At September 30,1997, loans 90 days or more past due and still accruing and
loans on non-accrual status were $45,000 or .09% of total loans compared to
September 30,1996 when such loans were $24,000 or .05% of total loans.
Non-performing assets consisting of non-accruing loans and foreclosed
properties totaled $459,000 or .55% of total assets at September 30,1997.
At September 30,1996, non-performing assets were $523,000 or .69% of
total assets.
Other Income
During the first nine months of 1997, other income was $215,000 increasing
$19,000 or 9% over the comparable period in 1996. This increase is the
result of fees related to deposit account services.
Other Expenses
Other expenses totaled $1,490,000 which is a 12% increase over the $1,326,000
reported for the same period in 1996. This increase is the result of an
accrual for employee incentives to be paid in the first quarter of 1998. The
incentive amount is paid based on the Company meeting financial goals set by
the Board of Directors. The amount accrued through September 30, 1997 was
$72,800.00.
Interest Sensitivity and Liquidity
The primary functions of asset/liability management are to assure adequate
liquidity and maintain an appropriate balance between interest sensitive
earning assets and interest bearing liabilities. Liquidity management
involves the ability to fund depositors' withdrawals and extensions of credit
to borrowers. Interest rate sensitivity management seeks to avoid
fluctuating net interest margins and to enhance consistent growth of net
interest income through periods of changing interest rates.
At September 30,1997, net loans to total deposits was 68% compared to 66% for
the same period in 1996. Certificates of deposit over $100,000 were
$9,429,000 at September 30,1997 compared to $6,144,000 for the same period
in 1996. These large denomination certificates of deposit represented 13%
of total deposits at September 30,1997 and 10% of total deposits at September
30,1996.
Interest rate sensitivity varies with different types of interest earning
assets. Rates change daily on the $4,505,000 the Company had invested in
federal funds on September 30,1997. In addition, $17,762,000 or 35% of the
bank's loans have adjustable interest rates.
Also, at September 30, 1997, $4,462,000 of the $22,906,000 investment portfolio
would mature or could reprice within one year. Managing these assets is of
primary importance in maintaining the appropriate balance between interest
sensitive earning assets and interest bearing liabilities.
Capital Resources
The capital structure of the Company remains strong. Total risk based capital
increased from 14.48% at September 30,1996 to 14.77% at September 30,1997.
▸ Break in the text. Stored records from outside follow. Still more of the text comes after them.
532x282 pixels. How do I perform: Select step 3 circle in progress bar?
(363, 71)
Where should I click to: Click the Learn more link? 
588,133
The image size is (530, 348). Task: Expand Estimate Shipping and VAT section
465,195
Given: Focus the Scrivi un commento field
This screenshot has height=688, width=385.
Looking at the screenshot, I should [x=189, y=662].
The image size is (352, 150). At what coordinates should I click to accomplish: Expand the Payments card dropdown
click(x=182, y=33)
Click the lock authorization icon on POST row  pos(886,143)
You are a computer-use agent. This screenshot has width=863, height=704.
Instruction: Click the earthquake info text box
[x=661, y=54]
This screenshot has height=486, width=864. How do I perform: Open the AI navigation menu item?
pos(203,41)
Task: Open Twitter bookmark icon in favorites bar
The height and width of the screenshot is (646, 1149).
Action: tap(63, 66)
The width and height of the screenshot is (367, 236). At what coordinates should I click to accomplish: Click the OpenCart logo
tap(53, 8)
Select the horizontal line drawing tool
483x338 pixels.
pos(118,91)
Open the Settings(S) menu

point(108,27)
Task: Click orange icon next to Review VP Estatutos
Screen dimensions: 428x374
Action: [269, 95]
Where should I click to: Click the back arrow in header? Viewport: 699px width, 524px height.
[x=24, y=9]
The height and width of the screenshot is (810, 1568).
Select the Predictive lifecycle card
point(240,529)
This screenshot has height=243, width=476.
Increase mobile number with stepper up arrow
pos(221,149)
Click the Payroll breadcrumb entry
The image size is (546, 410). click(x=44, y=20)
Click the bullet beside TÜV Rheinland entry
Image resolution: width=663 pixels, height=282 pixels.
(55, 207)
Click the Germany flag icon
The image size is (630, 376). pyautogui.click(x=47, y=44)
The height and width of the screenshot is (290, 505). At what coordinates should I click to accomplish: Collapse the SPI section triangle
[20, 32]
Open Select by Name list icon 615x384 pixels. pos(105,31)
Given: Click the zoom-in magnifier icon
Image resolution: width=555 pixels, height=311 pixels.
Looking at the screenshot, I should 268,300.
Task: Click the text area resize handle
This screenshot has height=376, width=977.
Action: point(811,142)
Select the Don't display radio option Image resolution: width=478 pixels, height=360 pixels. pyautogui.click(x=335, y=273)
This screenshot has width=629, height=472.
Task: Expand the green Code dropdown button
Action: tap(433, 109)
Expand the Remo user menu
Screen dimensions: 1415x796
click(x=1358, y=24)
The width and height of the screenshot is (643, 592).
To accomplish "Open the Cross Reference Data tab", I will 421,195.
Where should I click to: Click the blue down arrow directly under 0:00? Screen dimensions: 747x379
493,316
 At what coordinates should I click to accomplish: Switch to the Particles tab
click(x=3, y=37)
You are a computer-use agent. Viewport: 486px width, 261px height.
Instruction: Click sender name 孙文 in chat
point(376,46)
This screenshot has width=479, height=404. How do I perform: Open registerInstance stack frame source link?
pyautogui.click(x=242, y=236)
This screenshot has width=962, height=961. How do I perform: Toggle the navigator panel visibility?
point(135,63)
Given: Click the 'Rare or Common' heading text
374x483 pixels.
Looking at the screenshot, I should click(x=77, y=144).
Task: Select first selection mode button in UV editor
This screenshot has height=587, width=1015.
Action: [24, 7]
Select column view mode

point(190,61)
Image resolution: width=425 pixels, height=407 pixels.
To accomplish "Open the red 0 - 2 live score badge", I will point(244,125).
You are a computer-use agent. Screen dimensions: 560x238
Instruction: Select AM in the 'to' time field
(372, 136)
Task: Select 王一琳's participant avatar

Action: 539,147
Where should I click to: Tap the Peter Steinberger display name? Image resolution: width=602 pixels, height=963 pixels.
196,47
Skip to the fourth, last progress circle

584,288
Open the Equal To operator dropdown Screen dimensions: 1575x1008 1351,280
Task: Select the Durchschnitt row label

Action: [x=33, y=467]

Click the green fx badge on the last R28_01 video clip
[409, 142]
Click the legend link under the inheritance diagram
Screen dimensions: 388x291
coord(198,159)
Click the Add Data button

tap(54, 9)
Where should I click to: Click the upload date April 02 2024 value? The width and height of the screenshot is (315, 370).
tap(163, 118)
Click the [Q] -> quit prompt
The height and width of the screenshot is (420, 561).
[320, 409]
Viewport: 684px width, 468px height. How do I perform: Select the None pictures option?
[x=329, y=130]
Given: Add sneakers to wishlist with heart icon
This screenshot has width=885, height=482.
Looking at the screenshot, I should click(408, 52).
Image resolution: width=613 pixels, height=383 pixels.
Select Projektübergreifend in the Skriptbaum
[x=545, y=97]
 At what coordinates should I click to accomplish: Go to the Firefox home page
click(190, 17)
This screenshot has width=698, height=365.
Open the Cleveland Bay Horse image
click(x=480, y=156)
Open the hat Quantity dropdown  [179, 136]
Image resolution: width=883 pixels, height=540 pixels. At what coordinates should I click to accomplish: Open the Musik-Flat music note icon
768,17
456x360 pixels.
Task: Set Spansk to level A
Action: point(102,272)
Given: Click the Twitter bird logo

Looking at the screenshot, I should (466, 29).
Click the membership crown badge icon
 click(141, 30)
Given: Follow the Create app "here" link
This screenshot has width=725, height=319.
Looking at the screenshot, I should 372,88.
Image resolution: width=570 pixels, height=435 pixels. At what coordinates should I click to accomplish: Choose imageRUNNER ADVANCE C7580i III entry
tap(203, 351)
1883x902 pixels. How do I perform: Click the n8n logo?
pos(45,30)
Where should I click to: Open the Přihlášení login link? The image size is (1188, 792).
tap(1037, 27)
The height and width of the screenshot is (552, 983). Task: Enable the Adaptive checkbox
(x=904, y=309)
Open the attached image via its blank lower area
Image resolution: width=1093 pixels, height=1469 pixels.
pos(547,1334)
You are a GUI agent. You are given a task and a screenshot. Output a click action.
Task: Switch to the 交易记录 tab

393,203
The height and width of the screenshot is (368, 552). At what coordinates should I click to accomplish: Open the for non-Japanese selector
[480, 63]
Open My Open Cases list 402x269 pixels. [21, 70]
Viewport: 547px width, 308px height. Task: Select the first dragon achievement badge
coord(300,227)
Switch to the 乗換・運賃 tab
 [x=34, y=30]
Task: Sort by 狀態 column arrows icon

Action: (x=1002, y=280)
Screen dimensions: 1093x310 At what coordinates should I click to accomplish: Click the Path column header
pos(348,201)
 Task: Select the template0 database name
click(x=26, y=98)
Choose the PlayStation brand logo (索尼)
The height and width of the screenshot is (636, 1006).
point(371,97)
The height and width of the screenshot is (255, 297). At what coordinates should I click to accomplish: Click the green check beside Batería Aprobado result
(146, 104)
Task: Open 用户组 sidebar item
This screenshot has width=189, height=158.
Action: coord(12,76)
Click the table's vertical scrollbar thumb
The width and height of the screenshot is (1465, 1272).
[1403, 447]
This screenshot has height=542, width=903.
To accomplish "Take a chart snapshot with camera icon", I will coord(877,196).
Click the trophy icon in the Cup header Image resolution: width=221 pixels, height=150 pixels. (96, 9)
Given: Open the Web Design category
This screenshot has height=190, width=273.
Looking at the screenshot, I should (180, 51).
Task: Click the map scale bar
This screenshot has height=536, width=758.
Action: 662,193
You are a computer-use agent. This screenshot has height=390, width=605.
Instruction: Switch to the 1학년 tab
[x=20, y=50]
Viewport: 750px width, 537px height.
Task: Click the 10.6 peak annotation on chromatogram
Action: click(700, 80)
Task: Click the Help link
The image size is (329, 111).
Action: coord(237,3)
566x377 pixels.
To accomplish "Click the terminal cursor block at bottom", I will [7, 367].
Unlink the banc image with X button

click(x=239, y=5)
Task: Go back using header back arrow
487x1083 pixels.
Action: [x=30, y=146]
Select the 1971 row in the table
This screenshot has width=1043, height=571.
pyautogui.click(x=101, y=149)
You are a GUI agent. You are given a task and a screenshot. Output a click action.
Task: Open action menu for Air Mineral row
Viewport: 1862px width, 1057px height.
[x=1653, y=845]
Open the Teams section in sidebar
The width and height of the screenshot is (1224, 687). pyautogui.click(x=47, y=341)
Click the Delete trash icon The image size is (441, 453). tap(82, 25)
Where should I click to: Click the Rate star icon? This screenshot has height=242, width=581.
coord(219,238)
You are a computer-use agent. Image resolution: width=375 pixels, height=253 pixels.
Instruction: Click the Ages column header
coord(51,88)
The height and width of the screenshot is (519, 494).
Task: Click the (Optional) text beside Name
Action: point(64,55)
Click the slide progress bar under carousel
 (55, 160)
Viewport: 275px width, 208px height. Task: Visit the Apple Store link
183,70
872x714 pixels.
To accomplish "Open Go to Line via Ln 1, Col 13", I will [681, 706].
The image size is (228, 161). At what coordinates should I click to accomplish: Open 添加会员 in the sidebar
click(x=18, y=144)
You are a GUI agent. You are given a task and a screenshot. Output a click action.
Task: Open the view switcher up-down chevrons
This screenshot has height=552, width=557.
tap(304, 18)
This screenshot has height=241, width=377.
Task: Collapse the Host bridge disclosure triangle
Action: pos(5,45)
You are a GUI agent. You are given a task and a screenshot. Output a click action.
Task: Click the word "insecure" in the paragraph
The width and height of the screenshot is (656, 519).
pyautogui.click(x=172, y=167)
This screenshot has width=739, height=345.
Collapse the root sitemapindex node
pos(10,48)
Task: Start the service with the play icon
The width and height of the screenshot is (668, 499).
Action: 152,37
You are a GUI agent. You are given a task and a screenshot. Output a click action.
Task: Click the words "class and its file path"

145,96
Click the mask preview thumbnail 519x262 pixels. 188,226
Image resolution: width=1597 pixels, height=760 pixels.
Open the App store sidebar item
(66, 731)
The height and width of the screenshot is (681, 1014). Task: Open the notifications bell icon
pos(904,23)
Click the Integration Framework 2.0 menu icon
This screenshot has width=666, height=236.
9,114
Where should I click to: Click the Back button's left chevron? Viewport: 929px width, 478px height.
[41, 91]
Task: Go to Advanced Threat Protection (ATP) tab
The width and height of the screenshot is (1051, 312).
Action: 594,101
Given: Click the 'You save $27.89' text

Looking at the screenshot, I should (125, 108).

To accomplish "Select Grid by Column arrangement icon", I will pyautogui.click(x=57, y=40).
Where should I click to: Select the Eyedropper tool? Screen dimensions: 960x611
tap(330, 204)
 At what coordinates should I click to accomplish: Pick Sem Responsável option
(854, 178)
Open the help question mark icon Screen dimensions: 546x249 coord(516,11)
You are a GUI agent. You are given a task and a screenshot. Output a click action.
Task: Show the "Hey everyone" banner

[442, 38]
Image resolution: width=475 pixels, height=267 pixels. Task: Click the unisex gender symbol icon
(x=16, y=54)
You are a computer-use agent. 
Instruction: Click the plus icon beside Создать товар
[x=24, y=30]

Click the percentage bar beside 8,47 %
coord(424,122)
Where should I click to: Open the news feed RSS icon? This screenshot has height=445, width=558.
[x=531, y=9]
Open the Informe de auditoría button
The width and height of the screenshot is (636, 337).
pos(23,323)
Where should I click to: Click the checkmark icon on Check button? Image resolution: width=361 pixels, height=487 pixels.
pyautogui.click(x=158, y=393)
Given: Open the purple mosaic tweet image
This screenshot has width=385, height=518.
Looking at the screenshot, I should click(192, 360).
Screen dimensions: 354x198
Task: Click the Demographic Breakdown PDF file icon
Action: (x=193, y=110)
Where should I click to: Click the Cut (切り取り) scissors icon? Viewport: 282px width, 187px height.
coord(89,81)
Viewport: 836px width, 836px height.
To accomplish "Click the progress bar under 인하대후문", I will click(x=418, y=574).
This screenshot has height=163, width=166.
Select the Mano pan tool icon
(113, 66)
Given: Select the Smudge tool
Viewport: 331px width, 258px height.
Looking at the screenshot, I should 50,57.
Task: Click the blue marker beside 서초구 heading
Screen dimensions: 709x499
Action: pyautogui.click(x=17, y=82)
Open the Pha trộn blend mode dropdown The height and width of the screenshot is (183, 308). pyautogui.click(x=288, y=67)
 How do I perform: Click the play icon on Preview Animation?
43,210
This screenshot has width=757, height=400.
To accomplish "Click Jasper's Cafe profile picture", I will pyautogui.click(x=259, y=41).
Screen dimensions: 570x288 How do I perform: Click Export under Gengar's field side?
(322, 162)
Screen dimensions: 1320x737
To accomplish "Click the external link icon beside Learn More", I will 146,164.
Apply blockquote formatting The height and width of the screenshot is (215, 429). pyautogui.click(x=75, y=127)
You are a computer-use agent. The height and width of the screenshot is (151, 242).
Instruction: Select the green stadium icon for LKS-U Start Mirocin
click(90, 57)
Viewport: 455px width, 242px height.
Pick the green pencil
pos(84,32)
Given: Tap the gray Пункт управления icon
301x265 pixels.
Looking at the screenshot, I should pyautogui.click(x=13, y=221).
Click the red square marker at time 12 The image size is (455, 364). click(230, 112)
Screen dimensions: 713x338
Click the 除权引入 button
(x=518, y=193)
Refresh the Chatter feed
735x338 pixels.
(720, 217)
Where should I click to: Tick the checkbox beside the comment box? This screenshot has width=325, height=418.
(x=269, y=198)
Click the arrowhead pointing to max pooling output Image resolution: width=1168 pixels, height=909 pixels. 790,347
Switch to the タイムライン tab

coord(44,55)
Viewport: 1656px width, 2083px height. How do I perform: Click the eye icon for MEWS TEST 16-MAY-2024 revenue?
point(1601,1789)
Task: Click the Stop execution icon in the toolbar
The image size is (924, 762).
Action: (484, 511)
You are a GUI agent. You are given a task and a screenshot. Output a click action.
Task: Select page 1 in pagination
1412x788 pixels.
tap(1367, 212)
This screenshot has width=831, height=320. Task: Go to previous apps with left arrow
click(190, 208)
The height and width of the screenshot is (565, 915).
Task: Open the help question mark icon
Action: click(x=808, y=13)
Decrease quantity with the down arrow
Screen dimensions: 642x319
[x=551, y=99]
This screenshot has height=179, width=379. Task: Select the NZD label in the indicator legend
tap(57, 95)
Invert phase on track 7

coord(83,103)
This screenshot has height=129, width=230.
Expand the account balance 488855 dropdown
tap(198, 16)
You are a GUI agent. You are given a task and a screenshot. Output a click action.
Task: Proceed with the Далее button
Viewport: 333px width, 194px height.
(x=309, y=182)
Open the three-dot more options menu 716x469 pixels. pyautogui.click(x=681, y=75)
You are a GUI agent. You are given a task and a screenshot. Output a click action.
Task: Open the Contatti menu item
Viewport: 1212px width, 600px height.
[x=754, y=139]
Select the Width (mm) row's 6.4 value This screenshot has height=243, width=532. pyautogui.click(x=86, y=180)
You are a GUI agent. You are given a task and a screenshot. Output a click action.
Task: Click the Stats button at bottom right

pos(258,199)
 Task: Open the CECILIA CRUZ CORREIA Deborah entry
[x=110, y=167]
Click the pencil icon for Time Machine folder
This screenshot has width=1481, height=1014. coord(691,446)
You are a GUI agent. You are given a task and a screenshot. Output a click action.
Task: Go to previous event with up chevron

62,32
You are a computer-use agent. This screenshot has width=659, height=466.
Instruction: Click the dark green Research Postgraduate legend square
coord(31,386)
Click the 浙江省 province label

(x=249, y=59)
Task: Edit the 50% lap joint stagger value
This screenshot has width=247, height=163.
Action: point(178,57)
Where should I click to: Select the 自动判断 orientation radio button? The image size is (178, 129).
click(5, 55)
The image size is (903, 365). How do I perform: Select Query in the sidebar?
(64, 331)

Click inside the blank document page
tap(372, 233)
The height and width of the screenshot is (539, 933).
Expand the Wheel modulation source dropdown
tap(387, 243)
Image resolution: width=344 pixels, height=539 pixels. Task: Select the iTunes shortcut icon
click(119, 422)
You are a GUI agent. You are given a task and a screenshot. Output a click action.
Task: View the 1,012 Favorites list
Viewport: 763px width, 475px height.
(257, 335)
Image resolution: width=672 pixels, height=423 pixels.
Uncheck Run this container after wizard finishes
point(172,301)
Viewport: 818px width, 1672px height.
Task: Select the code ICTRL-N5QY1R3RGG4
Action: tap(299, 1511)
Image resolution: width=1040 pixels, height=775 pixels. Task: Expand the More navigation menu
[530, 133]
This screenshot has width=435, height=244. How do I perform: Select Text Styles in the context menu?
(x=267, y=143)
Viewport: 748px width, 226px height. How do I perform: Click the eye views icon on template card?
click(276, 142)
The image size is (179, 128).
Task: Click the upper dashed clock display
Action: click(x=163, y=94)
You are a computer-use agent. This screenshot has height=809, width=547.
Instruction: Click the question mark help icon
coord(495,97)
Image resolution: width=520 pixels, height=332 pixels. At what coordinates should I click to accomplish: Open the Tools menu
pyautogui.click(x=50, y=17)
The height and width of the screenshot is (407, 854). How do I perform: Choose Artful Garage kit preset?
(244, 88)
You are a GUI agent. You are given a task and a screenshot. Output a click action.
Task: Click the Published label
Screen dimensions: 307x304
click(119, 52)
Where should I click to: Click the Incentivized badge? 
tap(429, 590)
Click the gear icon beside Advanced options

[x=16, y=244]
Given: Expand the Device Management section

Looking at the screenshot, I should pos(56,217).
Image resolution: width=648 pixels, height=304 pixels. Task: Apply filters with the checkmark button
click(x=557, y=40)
Tier I capital increased from 13.22% to 13.52% compared to the same time
period. The leverage ratio, defined as Tier I capital divided by average
assets, was 8.29% at September 30,1996 compared to 8.33% at September 30,1997.
Part II. Other Information
Item I. Legal Proceedings
The Company is subject is subject to claims and lawsuits which arise primarily
in the ordinary course of business. Based on information presently available,
there are no such claims involving the Company.
Item V. Other Information
None required.
Item VI. Recent Accounting Pronouncements
The Financial Accounting Standards Board recently issued Statement of
Financial Accounting Standards No. 128 entitled Earnings Per Share, which is
effective for financial statements for both interim and annual periods ending
after December 15, 1997. Early adoption of the statement is not permitted.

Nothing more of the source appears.